#### TASK INPUT
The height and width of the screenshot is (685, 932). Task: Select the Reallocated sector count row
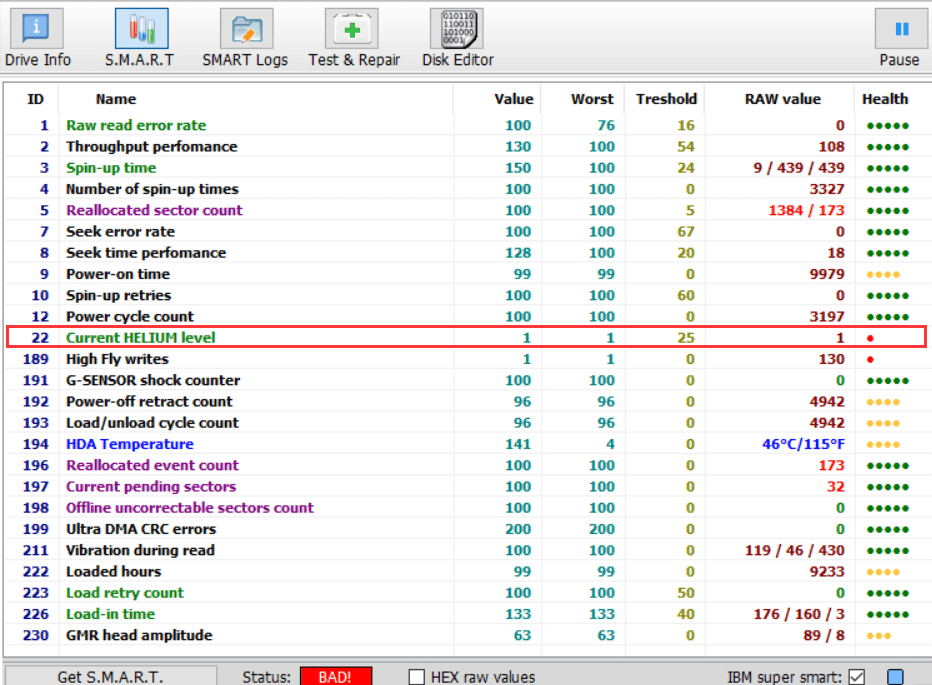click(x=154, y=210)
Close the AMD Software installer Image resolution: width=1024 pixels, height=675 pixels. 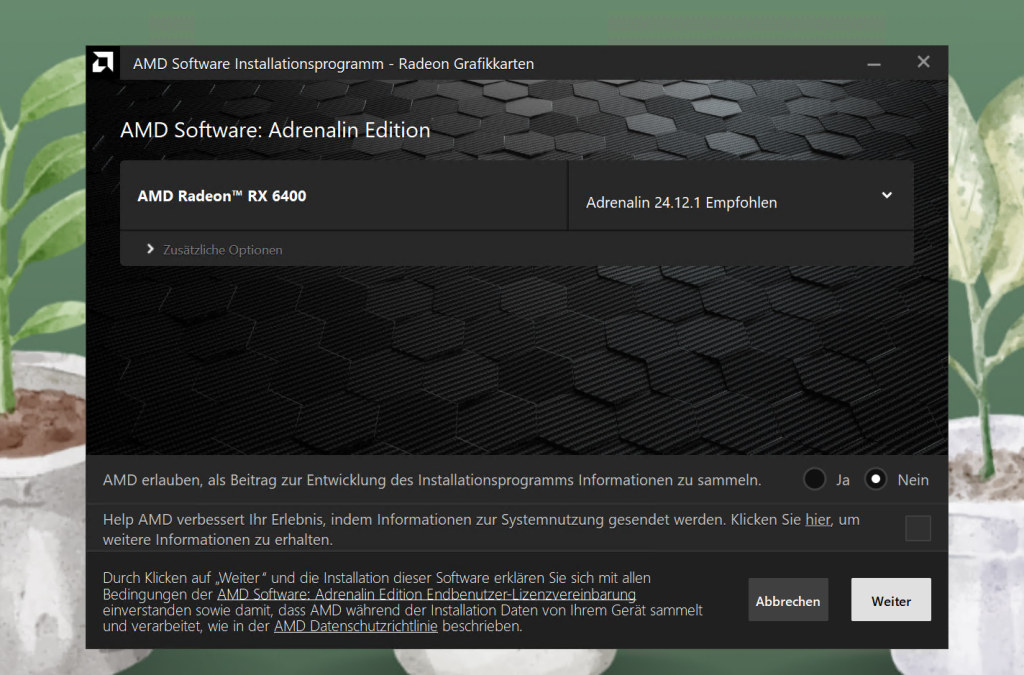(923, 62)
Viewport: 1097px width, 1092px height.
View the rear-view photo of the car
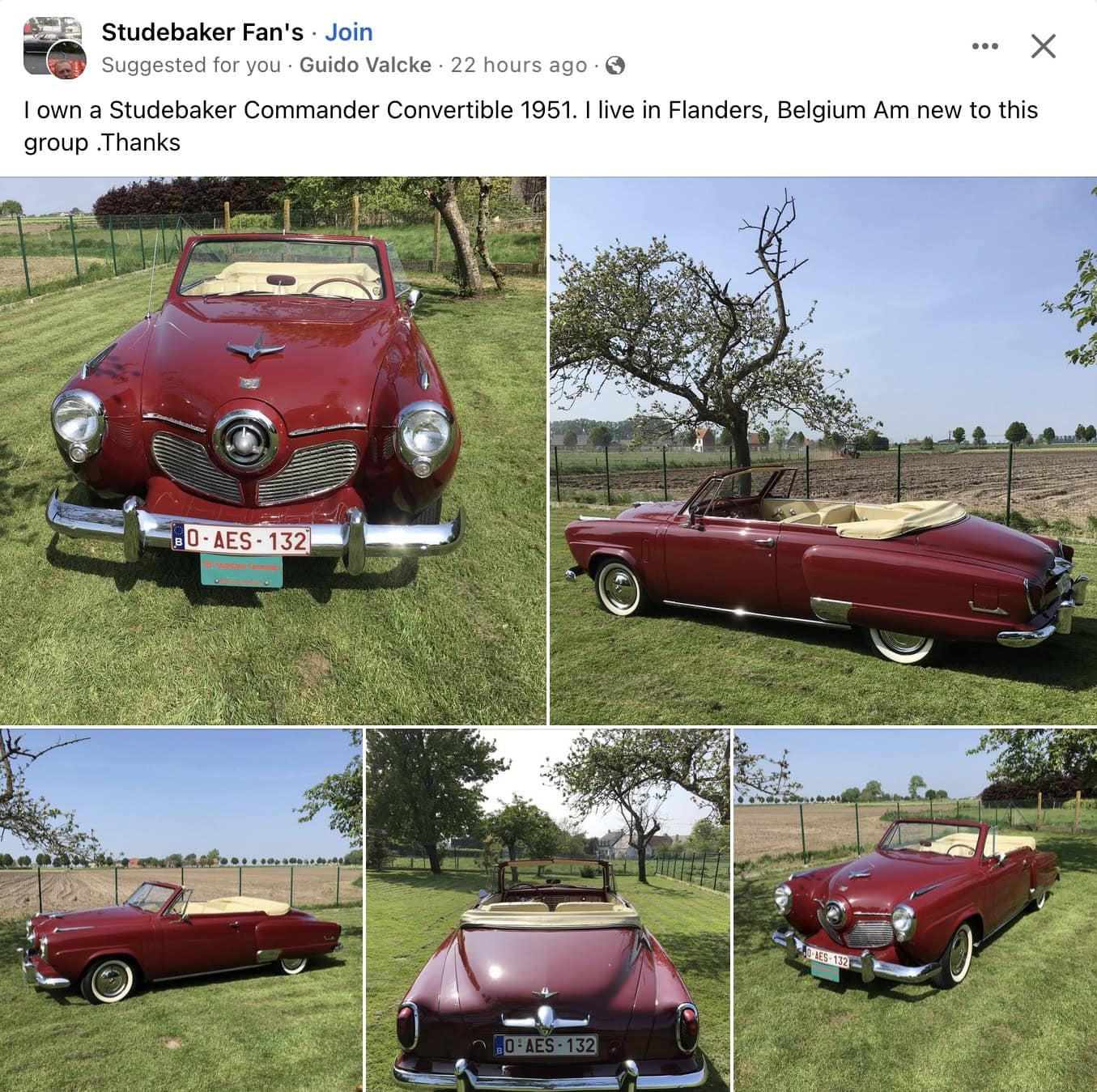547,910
==
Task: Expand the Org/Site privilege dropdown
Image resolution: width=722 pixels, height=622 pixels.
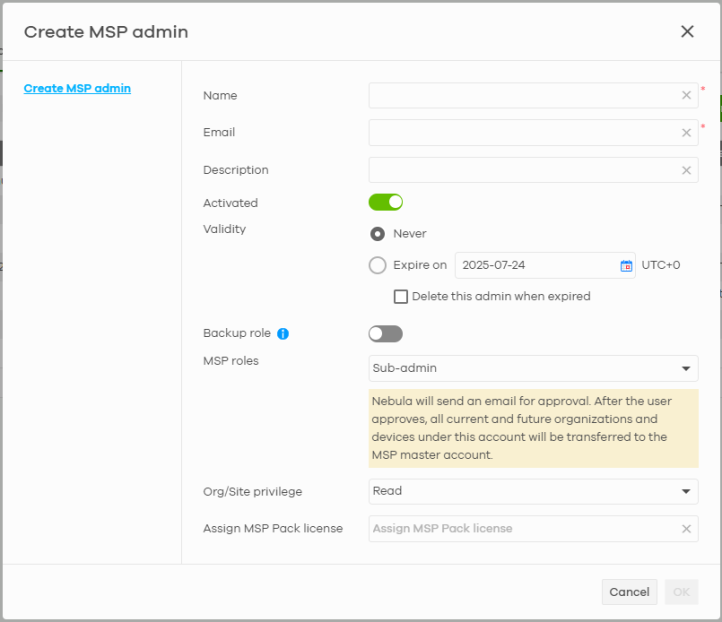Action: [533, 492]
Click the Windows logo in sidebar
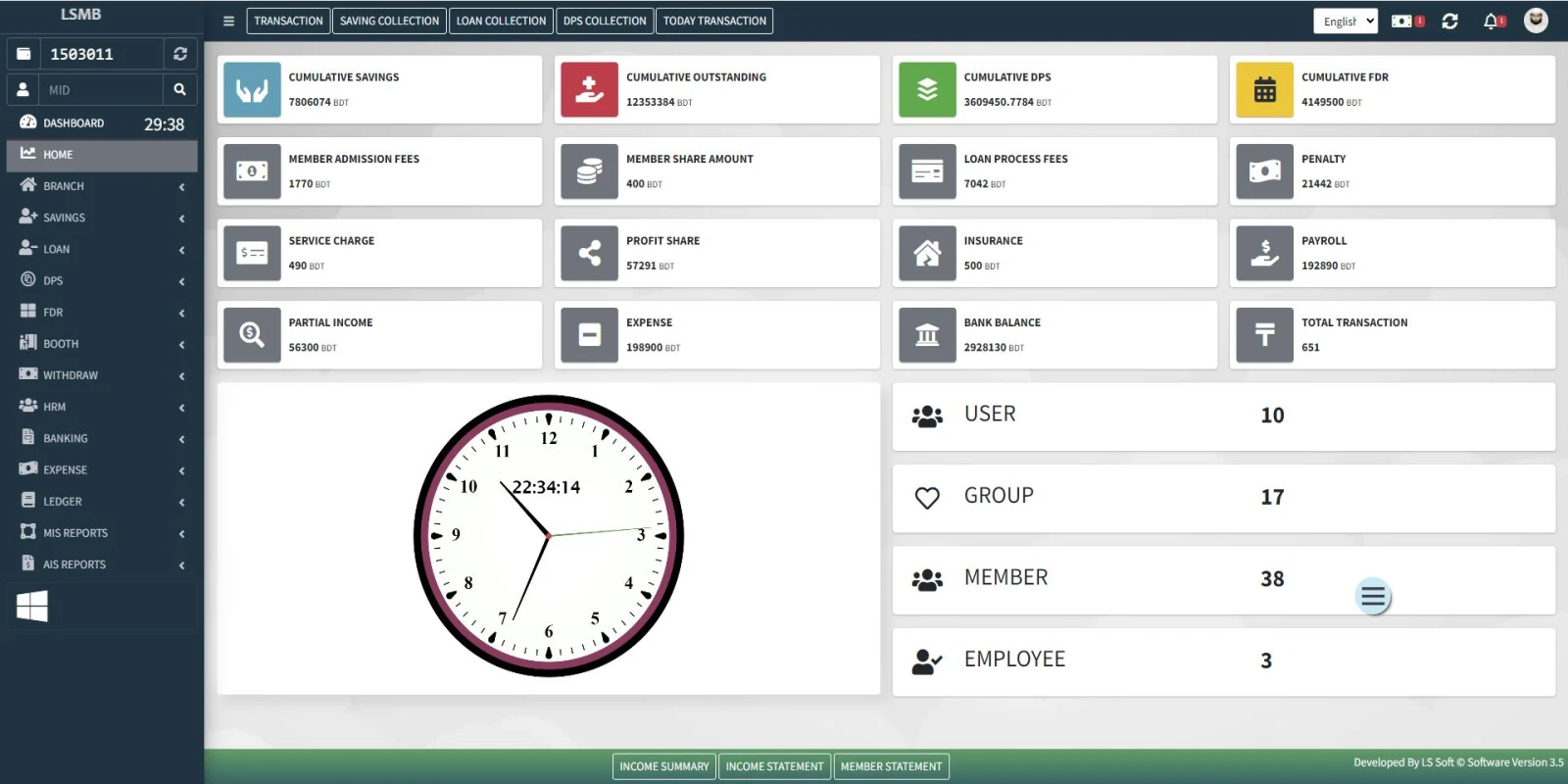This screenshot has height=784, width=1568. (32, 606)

#### DIRECTIVE
Substitute "drop-down menu" for "dropdown" in the records, starting with the line that contains "Task: Expand the Org/Site privilege dropdown" and going on through the line that contains "This screenshot has", and leave all else unchanged. Give only those lines, with the pictures left out.

#### SOLUTION TO THIS EXERCISE
Task: Expand the Org/Site privilege drop-down menu
Image resolution: width=722 pixels, height=622 pixels.
Action: [533, 492]
Click the Windows logo in sidebar
This screenshot has height=784, width=1568. (32, 606)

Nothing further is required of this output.